▶ [Excerpt to read]
════════════════════

Plaxton joined the Leveson Gower household on 6 June 1670, only a week after his ordination as deacon. He was instituted vicar of St Mary's Church, Sheriffhales, on 8 July 1673 by Bishop Thomas Wood. He was presented by William Leveson Gower, but he was not inducted into the benefice until 12 November. Four days later he stood before his congregation to make the statutory declaration of assent and consent to the liturgy and doctrine of the Church of England. Between his institution and his induction at Sheriffhales, on 20 October, Plaxton had been instituted and admitted as Rector of Kynnersley, a few miles north-west of Sheriffhales on the Weald Moors. Here too his patron was William Leveson Gower. Plaxton was to retain the rectory of Kynnersley throughout and beyond his time as vicar of Sheriffhales.

════════════════════

▶ [Information supplied]
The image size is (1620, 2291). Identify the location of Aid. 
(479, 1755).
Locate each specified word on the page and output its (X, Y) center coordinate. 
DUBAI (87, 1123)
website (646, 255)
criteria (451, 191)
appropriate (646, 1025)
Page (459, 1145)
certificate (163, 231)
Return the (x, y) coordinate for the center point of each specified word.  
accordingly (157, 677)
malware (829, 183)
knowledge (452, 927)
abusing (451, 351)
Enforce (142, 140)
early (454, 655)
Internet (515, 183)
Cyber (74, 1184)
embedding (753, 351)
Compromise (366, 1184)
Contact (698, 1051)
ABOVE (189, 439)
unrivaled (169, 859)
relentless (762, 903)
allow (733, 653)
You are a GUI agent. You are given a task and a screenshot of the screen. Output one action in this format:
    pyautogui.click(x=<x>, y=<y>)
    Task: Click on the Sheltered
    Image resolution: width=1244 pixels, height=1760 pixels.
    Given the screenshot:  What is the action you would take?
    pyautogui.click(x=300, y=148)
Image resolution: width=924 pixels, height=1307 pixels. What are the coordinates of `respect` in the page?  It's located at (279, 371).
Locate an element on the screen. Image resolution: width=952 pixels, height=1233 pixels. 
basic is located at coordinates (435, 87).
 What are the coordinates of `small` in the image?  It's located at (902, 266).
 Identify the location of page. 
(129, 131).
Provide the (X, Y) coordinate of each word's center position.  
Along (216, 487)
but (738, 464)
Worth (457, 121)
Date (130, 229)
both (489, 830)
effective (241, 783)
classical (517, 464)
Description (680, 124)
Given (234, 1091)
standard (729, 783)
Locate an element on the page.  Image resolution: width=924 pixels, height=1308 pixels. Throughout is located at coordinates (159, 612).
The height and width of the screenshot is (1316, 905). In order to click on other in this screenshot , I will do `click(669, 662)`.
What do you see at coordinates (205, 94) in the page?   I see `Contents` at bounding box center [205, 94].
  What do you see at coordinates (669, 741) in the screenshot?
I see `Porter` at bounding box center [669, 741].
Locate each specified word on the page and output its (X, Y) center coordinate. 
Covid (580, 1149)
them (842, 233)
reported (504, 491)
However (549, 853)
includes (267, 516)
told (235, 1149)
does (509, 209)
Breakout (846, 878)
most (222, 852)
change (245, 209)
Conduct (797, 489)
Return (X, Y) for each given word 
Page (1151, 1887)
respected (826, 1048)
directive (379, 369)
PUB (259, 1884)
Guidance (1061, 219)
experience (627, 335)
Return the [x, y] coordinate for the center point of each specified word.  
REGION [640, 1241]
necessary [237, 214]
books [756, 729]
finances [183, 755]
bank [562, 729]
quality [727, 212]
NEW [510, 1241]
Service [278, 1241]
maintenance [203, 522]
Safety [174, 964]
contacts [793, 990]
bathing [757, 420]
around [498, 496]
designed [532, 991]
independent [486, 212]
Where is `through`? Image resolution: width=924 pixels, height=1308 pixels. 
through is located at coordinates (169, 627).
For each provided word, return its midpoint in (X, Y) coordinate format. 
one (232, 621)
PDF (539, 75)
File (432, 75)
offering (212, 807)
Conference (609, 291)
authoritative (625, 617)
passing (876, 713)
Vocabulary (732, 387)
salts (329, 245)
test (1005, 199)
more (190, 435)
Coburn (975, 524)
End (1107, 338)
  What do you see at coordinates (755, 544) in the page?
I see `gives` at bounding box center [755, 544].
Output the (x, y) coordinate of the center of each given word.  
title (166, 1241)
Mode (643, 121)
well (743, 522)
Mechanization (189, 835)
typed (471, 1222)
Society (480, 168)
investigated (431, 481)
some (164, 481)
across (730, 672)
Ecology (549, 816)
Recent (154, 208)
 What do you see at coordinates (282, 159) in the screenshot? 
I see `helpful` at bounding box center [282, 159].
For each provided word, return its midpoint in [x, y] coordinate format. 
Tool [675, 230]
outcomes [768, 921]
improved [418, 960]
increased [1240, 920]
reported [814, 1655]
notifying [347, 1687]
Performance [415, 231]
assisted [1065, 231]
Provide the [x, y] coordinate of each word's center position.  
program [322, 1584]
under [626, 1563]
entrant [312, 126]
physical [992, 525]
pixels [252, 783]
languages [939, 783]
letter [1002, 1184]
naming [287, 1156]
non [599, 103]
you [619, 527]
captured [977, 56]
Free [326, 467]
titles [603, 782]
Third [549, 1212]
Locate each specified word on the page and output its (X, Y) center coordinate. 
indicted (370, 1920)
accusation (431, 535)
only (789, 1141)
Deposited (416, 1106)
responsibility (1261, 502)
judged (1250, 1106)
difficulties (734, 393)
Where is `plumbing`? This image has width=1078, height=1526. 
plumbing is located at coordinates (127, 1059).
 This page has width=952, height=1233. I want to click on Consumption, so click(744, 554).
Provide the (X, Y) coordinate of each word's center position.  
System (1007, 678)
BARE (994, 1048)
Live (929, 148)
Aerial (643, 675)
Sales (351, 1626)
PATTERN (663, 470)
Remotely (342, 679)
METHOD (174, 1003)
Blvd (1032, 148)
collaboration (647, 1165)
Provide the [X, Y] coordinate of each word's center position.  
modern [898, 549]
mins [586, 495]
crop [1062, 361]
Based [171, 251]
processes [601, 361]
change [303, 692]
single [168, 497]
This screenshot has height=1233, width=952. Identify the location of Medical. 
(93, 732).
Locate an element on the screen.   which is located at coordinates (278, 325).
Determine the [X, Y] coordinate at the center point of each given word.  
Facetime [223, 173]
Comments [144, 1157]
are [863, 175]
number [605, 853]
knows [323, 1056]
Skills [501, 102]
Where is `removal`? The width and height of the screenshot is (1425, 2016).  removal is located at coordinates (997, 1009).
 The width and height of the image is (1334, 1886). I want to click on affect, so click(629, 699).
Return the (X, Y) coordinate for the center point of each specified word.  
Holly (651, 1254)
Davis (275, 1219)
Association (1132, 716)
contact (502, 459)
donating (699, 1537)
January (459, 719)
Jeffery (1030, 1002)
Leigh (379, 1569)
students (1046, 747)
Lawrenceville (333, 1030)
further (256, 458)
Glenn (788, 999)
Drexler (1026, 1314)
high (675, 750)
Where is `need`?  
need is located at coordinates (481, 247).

════════════════════

▶ [What the exercise asks]
Rewrite the part of the Plaxton passage that begins with the words "Plaxton joined the" and ends after "vicar of Sheriffhales.", changing every "Kynnersley" to "Kinnersley".

▶ [Answer box]
Plaxton joined the Leveson Gower household on 6 June 1670, only a week after his ordination as deacon. He was instituted vicar of St Mary's Church, Sheriffhales, on 8 July 1673 by Bishop Thomas Wood. He was presented by William Leveson Gower, but he was not inducted into the benefice until 12 November. Four days later he stood before his congregation to make the statutory declaration of assent and consent to the liturgy and doctrine of the Church of England. Between his institution and his induction at Sheriffhales, on 20 October, Plaxton had been instituted and admitted as Rector of Kinnersley, a few miles north-west of Sheriffhales on the Weald Moors. Here too his patron was William Leveson Gower. Plaxton was to retain the rectory of Kinnersley throughout and beyond his time as vicar of Sheriffhales.